__BRIEF__
Copy out the lines of the records from the line containing "Given: Select the trend line drawing tool" through the line containing "Looking at the screenshot, I should point(889,421).", including both of those lines, and leave the pictures out of your answer.

__PROVIDED INFORMATION__
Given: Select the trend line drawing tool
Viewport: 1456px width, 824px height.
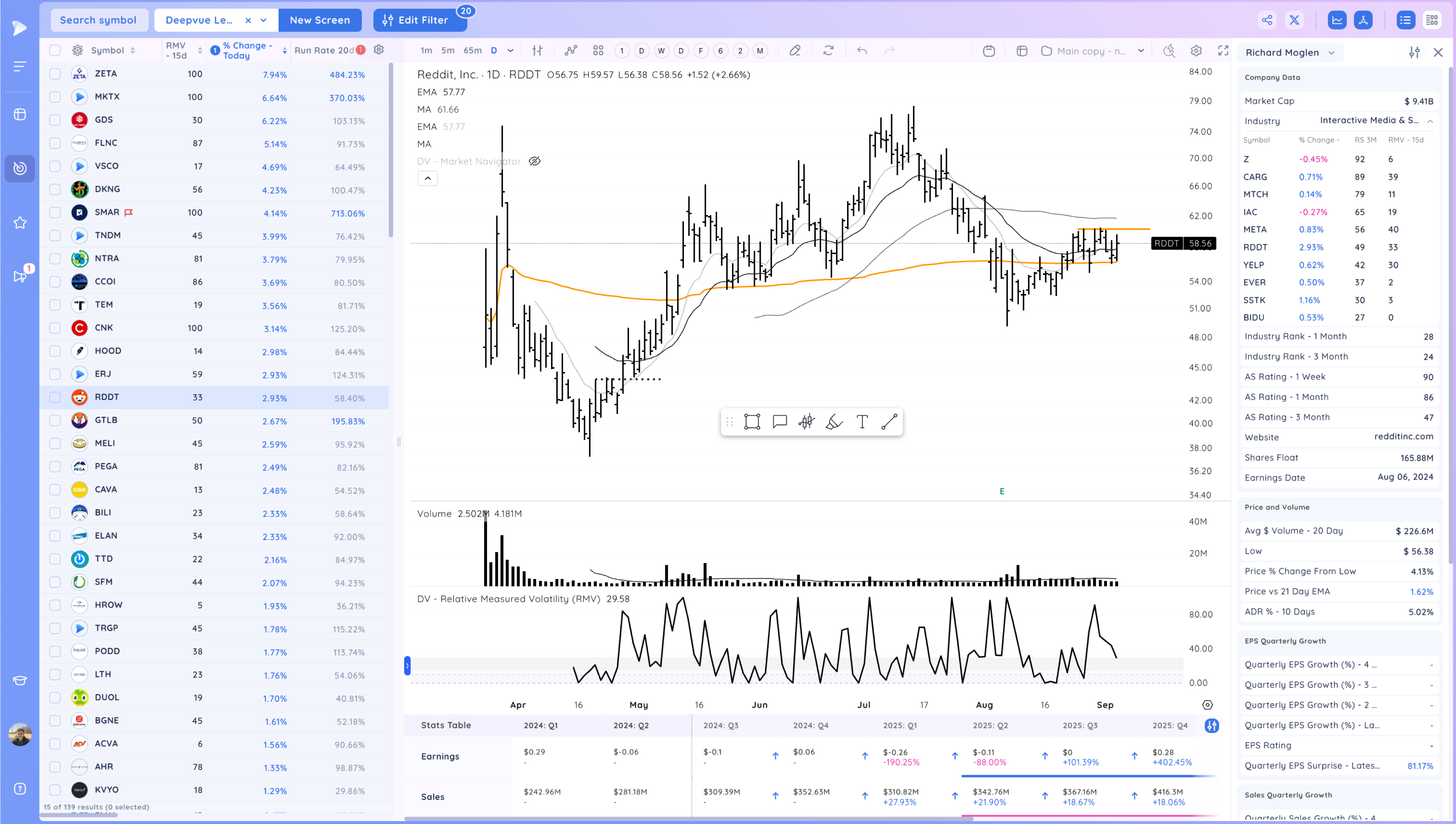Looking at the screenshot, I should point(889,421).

--

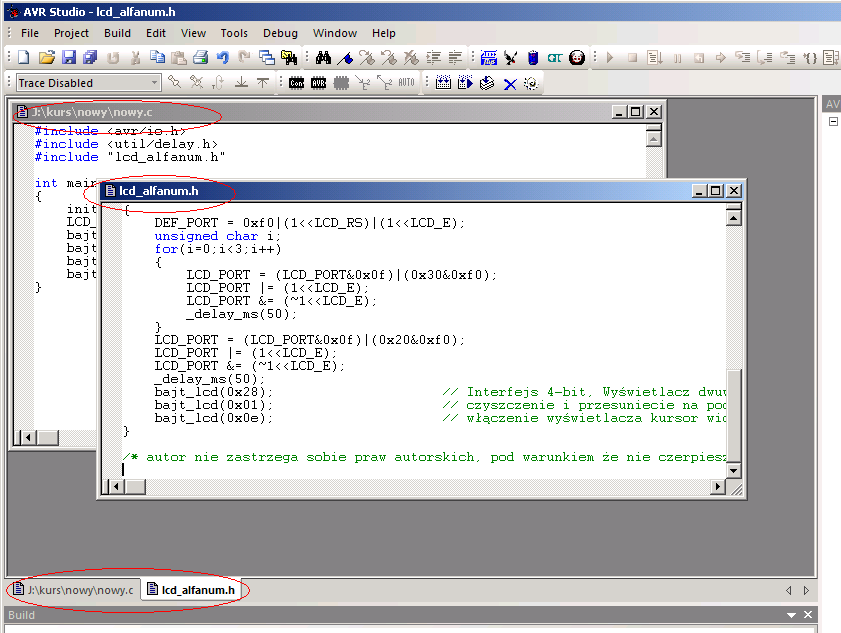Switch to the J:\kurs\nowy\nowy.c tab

* * *

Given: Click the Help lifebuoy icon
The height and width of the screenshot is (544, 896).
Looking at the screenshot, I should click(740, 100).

__TASK RESULT__
Given: Select the trend line drawing tool
Viewport: 1456px width, 824px height.
Looking at the screenshot, I should point(889,421).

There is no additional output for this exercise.